Vincent, un «mentor» al otro lado de la pantalla
Más allá de los inevitables Johnny Deep, Winona Ryder y Elena Bonham Carter, si hay un actor que ha dejado una huella indeleble en la carrera de Tim Burton, por lo que representó durante su formación y por las puntuales colaboraciones que tuvieron, ése es Vincent Price. Sus películas, especialmente las dirigidas por Corman, basadas en relatos de Poe, son parte arraigada de su memoria: «La casa Usher» (1960), «El péndulo de la muerte» (1961), «La máscara de la muerte roja» (1964)... Cintas de terror gótico que rayaban el gore, de bajísimo presupuesto, y que Burton consumía con la pasión del solitario vocacional: «Hay suficientes películas raras ahí fuera como para que puedas vivir una larga temporada sin amigos», decía.

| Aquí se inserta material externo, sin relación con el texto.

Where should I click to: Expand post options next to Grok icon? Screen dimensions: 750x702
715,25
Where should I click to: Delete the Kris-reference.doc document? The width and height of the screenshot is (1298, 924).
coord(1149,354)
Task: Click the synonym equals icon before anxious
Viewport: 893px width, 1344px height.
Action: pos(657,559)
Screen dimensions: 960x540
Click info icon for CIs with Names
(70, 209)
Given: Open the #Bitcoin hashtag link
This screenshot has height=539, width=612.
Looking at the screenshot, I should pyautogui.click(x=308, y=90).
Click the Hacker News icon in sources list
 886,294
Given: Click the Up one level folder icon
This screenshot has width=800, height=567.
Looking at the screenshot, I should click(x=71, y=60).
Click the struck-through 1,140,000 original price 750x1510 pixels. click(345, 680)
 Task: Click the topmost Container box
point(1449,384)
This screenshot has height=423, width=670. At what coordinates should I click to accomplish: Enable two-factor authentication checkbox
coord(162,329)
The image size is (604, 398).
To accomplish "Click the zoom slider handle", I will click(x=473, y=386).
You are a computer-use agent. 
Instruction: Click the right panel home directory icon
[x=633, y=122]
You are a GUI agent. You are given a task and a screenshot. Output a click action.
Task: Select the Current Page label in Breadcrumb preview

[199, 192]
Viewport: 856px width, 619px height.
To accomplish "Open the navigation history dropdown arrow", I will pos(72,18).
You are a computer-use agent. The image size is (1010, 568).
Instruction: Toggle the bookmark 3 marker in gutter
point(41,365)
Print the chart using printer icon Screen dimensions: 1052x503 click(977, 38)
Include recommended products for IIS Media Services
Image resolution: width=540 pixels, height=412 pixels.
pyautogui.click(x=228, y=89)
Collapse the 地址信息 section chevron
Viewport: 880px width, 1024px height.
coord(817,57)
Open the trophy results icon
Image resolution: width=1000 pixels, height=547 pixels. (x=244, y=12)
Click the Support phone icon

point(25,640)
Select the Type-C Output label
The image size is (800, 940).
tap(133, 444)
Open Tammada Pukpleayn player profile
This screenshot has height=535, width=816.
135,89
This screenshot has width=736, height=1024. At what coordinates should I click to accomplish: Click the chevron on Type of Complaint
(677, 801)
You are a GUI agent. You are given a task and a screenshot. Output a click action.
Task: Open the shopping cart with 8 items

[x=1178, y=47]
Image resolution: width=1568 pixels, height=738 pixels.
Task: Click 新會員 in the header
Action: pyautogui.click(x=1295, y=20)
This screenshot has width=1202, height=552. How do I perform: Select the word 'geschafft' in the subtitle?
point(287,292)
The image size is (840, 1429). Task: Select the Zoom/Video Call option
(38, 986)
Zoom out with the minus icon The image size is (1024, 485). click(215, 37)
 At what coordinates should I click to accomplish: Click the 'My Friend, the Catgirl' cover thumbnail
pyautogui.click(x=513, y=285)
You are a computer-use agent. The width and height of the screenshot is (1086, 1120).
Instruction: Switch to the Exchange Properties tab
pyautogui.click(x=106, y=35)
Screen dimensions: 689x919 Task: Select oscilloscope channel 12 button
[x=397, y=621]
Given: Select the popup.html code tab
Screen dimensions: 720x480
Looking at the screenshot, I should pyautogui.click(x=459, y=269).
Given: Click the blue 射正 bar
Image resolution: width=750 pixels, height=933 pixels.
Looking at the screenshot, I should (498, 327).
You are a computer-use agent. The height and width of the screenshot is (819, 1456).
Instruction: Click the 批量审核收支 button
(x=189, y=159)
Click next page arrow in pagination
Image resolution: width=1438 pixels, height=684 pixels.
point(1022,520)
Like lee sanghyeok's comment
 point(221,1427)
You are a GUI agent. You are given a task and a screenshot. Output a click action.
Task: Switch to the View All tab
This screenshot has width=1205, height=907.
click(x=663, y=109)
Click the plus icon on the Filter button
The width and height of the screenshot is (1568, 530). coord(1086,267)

En Price vio la horma de su fantasía y en los balbuceos de su carrera ya lo tenía muy presente: en su honor rodó un maravilloso corto en stop-motion en el 82, «Vincent». Burton le hizo llegar el guión a Price, y logró que el actor narrara la historia en verso. «Quedé impresionado por el encanto amateur de Tim –aseguró Price–. Y cuando digo amateur es en el sentido francés del término, enamorado de algo». Posteriormente, el actor, ya casi octogenario, realizó un cameo en «Eduardo Manostijeras». Era el inventor que da vida al entrañable protagonista. «Es posible que su personaje describa lo que siento por él, cómo lo considero mi mentor, por así decirlo», afirma Burton. Tres años después, Price moría de cáncer mientras Burton estaba rodando toda una oda al cine inclasificable: «Ed Wood».